## start

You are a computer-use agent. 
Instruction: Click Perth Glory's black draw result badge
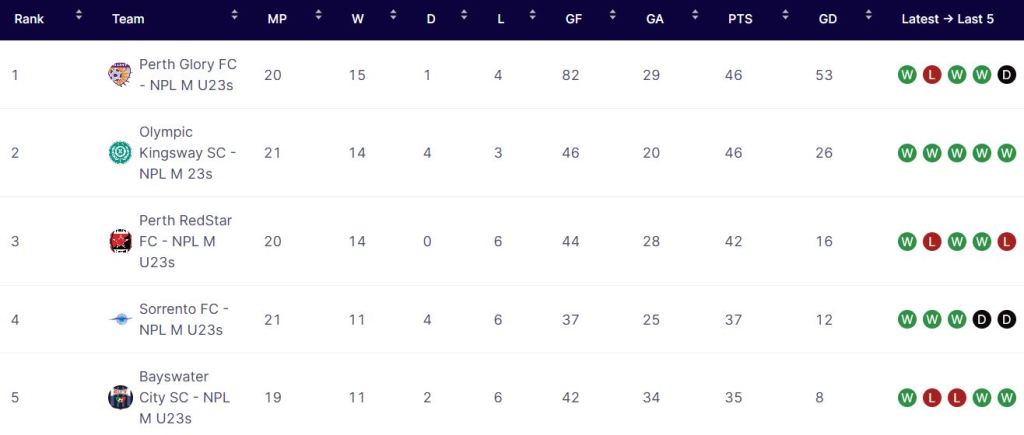[1006, 75]
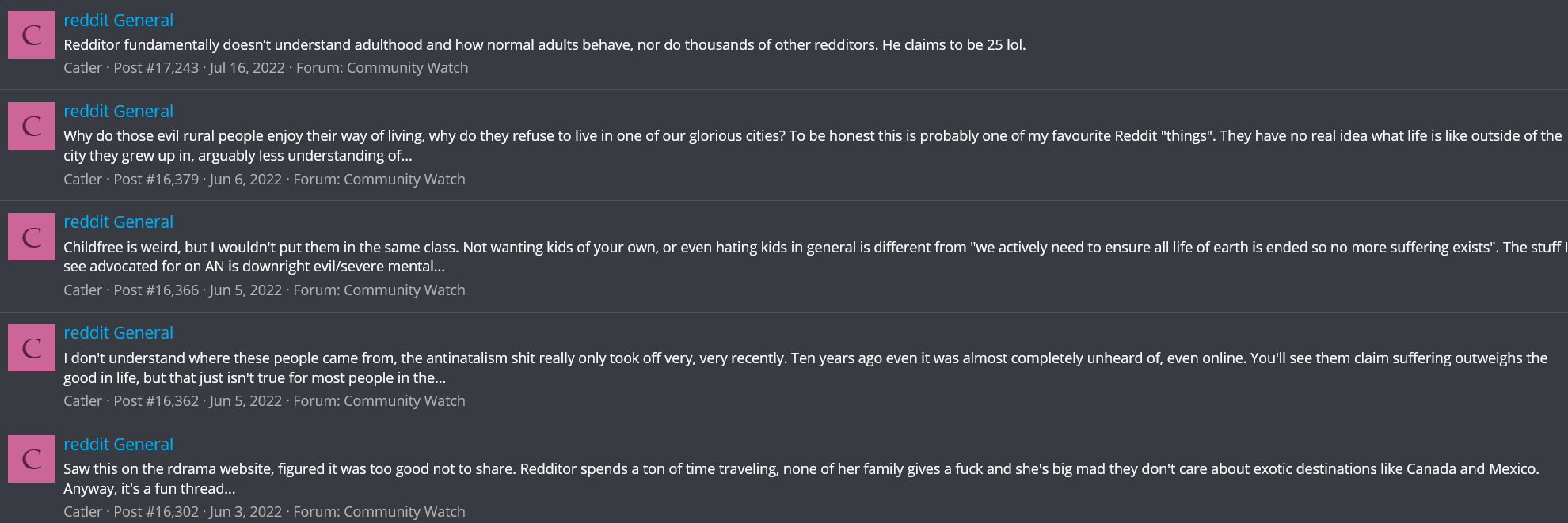
Task: Go to Community Watch forum from Post #17,243
Action: click(x=407, y=68)
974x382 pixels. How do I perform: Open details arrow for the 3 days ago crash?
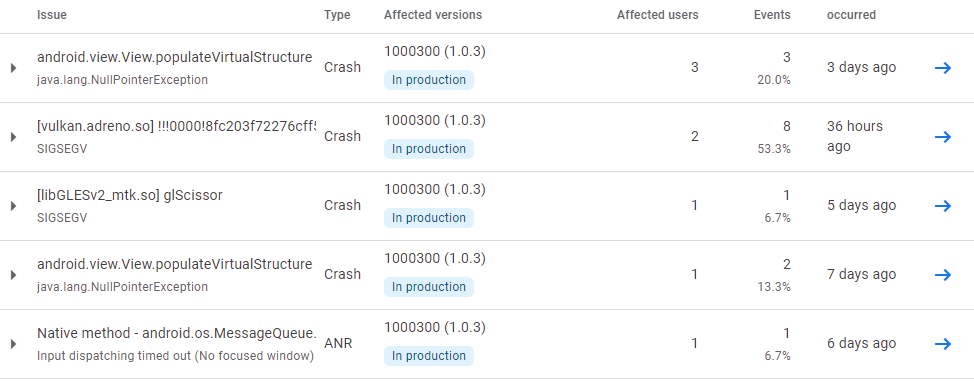[x=943, y=68]
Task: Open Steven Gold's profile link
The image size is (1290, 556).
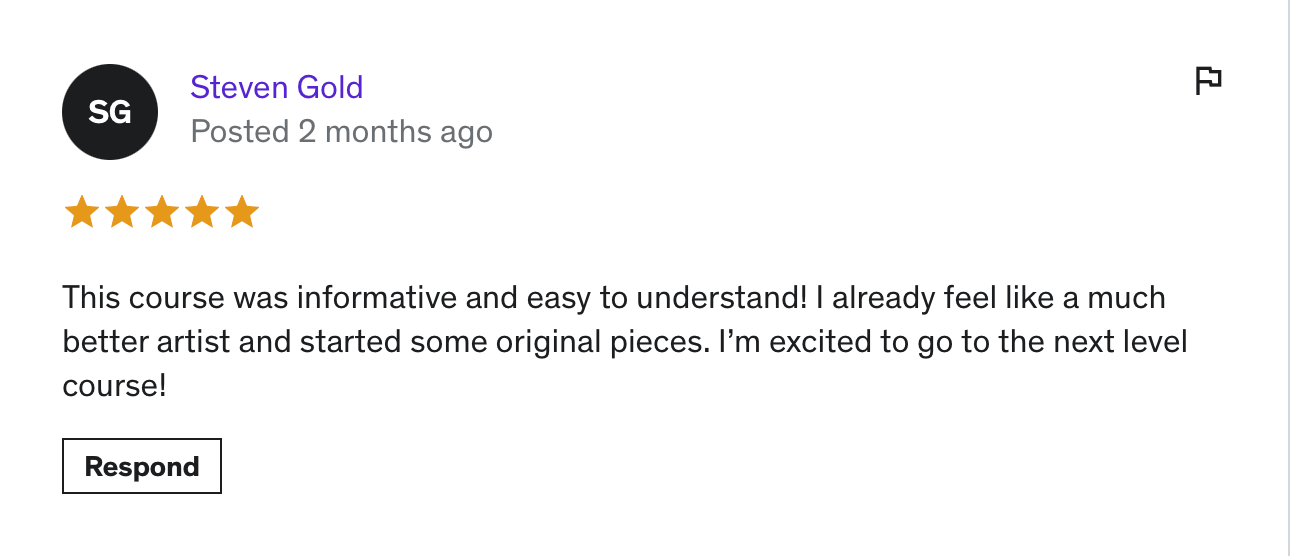Action: [x=276, y=88]
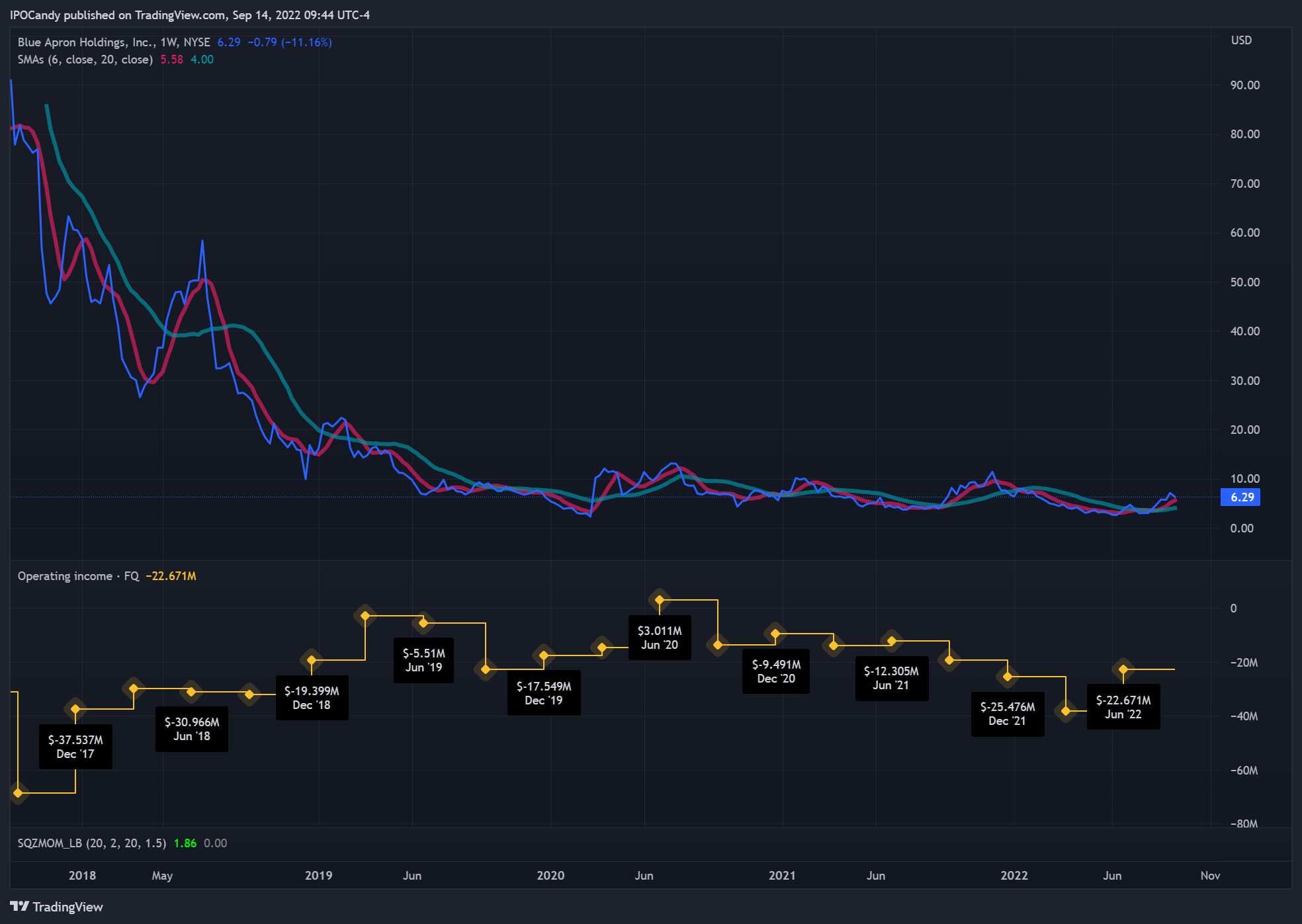This screenshot has height=924, width=1302.
Task: Click the lowest diamond marker near -70M
Action: point(18,792)
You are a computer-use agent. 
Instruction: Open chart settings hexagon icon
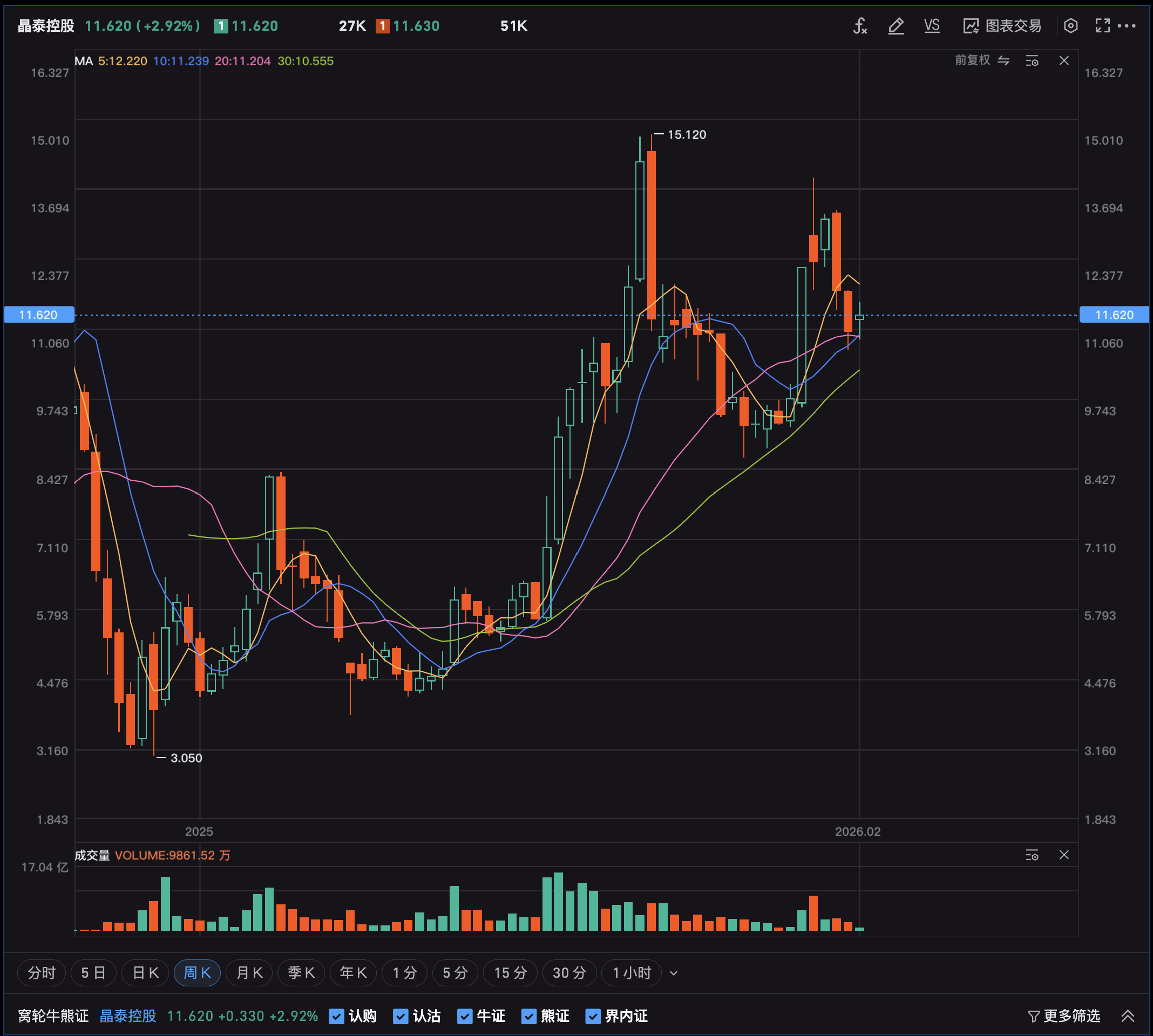[1070, 25]
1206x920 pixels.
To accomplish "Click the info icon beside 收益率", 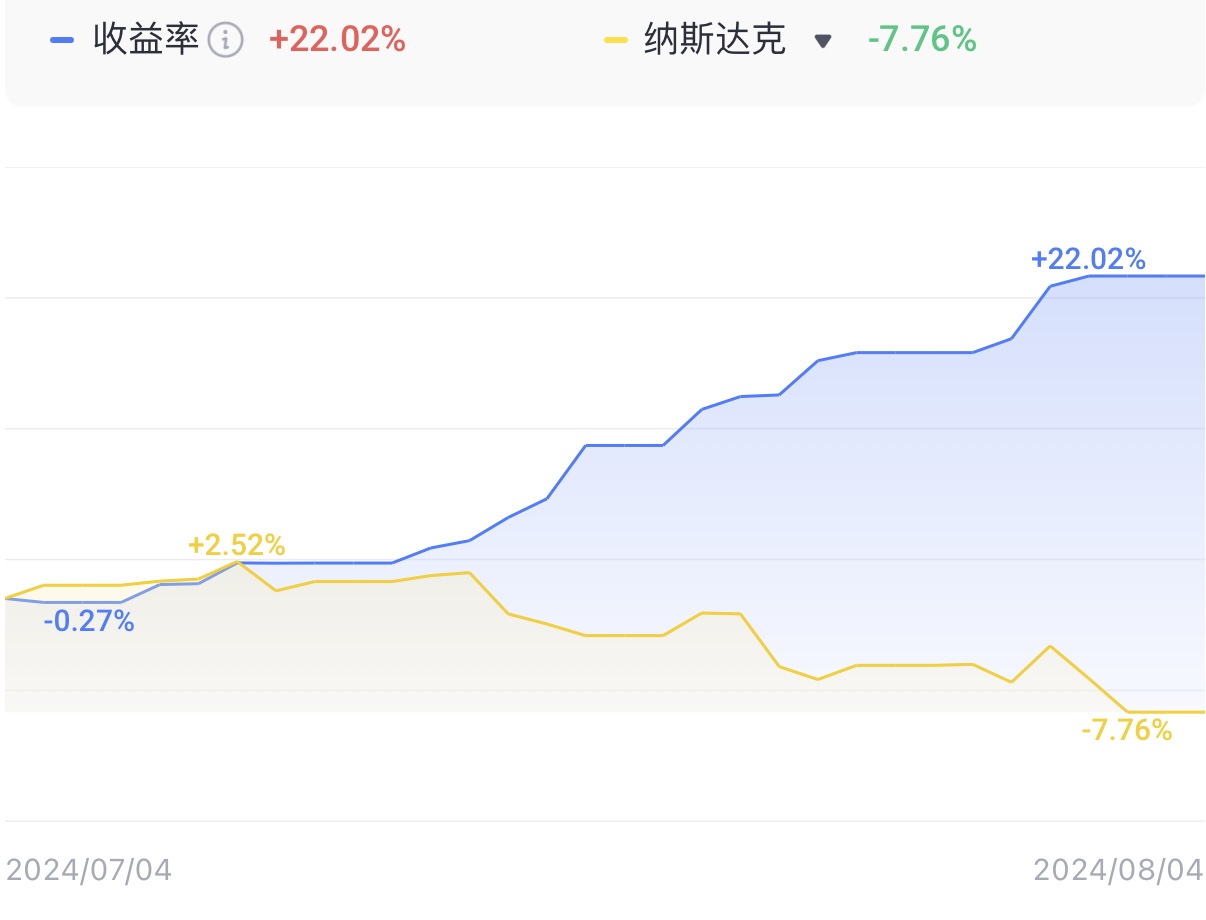I will click(226, 40).
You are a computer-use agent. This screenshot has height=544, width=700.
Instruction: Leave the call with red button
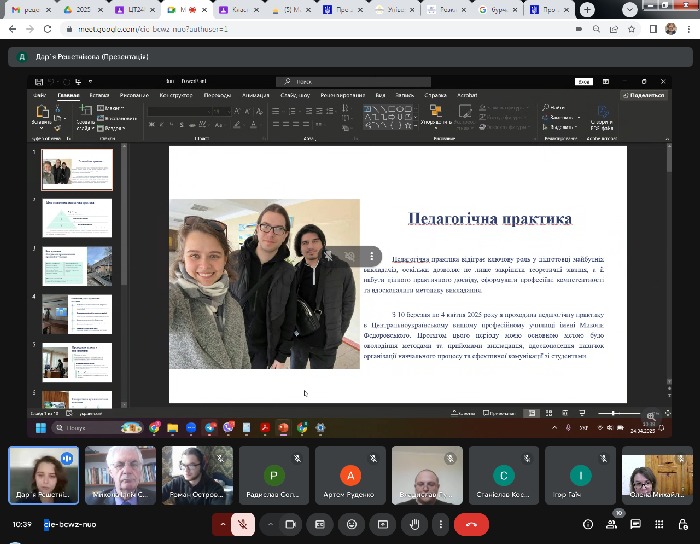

## end

Task: Pull out each line in the items above that contains the word "Open", with capitalization matching.

The reply:
974x382 pixels. How do I perform: Open details arrow for the 3 days ago crash?
Task: Open Steven Gold's profile link
Instruction: Open chart settings hexagon icon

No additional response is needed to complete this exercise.